[start of PROVIDED DATA]

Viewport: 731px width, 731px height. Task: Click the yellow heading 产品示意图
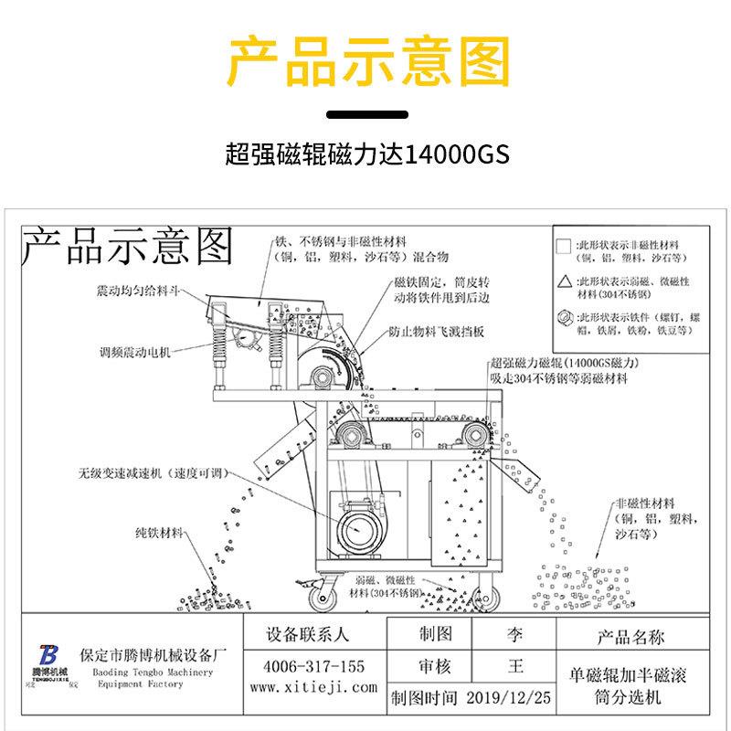point(366,61)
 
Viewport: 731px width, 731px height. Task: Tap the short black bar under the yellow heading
point(366,114)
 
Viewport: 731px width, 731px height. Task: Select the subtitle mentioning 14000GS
point(366,152)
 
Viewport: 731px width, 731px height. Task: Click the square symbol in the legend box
point(563,246)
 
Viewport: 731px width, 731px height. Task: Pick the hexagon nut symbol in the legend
point(563,318)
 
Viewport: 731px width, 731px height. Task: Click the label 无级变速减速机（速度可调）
point(151,473)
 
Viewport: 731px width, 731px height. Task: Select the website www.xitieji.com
point(313,687)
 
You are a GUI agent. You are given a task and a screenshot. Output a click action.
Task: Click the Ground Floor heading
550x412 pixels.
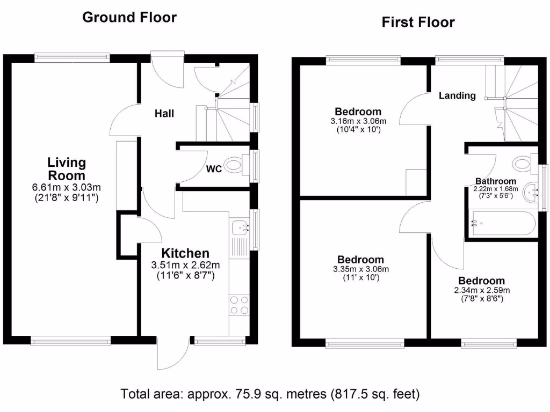coord(129,17)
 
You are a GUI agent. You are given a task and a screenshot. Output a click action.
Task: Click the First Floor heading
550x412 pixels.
coord(418,22)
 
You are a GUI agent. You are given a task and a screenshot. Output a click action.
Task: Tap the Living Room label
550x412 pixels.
coord(67,168)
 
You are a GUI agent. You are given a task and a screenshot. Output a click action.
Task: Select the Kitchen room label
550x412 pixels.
coord(186,253)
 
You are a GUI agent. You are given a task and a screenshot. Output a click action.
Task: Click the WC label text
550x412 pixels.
coord(214,169)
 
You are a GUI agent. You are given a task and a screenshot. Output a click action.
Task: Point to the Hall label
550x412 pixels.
coord(164,113)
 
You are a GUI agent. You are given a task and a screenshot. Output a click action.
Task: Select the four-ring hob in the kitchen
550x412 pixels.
coord(239,305)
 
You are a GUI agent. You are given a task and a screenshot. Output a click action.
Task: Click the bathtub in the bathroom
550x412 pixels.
coord(502,223)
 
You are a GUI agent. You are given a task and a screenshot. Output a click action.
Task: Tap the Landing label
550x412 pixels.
coord(457,95)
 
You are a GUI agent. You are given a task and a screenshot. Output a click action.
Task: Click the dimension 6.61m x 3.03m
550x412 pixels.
coord(67,187)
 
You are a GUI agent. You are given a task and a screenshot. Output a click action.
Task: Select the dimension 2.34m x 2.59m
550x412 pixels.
coord(481,290)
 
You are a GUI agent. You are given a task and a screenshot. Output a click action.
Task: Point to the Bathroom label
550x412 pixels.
coord(495,181)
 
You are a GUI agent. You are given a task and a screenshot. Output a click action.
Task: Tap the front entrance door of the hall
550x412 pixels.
coord(167,70)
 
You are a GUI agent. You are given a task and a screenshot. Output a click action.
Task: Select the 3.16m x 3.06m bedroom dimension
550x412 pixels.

[end of PROVIDED DATA]

Rewrite all of the material above as a JSON list of strings, one string per line, skipping blank lines and leaving out the pictures.

▶ **REPLY**:
[
  "Viewport: 731px width, 731px height. Task: Click the yellow heading 产品示意图",
  "point(366,61)",
  "Viewport: 731px width, 731px height. Task: Tap the short black bar under the yellow heading",
  "point(366,114)",
  "Viewport: 731px width, 731px height. Task: Select the subtitle mentioning 14000GS",
  "point(366,152)",
  "Viewport: 731px width, 731px height. Task: Click the square symbol in the legend box",
  "point(563,246)",
  "Viewport: 731px width, 731px height. Task: Pick the hexagon nut symbol in the legend",
  "point(563,318)",
  "Viewport: 731px width, 731px height. Task: Click the label 无级变速减速机（速度可调）",
  "point(151,473)",
  "Viewport: 731px width, 731px height. Task: Select the website www.xitieji.com",
  "point(313,687)",
  "You are a GUI agent. You are given a task and a screenshot. Output a click action.",
  "Task: Click the Ground Floor heading",
  "550x412 pixels.",
  "coord(129,17)",
  "You are a GUI agent. You are given a task and a screenshot. Output a click action.",
  "Task: Click the First Floor heading",
  "550x412 pixels.",
  "coord(418,22)",
  "You are a GUI agent. You are given a task and a screenshot. Output a click action.",
  "Task: Tap the Living Room label",
  "550x412 pixels.",
  "coord(67,168)",
  "You are a GUI agent. You are given a task and a screenshot. Output a click action.",
  "Task: Select the Kitchen room label",
  "550x412 pixels.",
  "coord(186,253)",
  "You are a GUI agent. You are given a task and a screenshot. Output a click action.",
  "Task: Click the WC label text",
  "550x412 pixels.",
  "coord(214,169)",
  "You are a GUI agent. You are given a task and a screenshot. Output a click action.",
  "Task: Point to the Hall label",
  "550x412 pixels.",
  "coord(164,113)",
  "You are a GUI agent. You are given a task and a screenshot. Output a click action.",
  "Task: Select the four-ring hob in the kitchen",
  "550x412 pixels.",
  "coord(239,305)",
  "You are a GUI agent. You are given a task and a screenshot. Output a click action.",
  "Task: Click the bathtub in the bathroom",
  "550x412 pixels.",
  "coord(502,223)",
  "You are a GUI agent. You are given a task and a screenshot. Output a click action.",
  "Task: Tap the Landing label",
  "550x412 pixels.",
  "coord(457,95)",
  "You are a GUI agent. You are given a task and a screenshot. Output a click action.",
  "Task: Click the dimension 6.61m x 3.03m",
  "550x412 pixels.",
  "coord(67,187)",
  "You are a GUI agent. You are given a task and a screenshot. Output a click action.",
  "Task: Select the dimension 2.34m x 2.59m",
  "550x412 pixels.",
  "coord(481,290)",
  "You are a GUI agent. You are given a task and a screenshot. Output a click action.",
  "Task: Point to the Bathroom label",
  "550x412 pixels.",
  "coord(495,181)",
  "You are a GUI agent. You are given a task and a screenshot. Output a click action.",
  "Task: Tap the front entrance door of the hall",
  "550x412 pixels.",
  "coord(167,70)",
  "You are a GUI agent. You are given a task and a screenshot. Output a click action.",
  "Task: Select the 3.16m x 3.06m bedroom dimension",
  "550x412 pixels."
]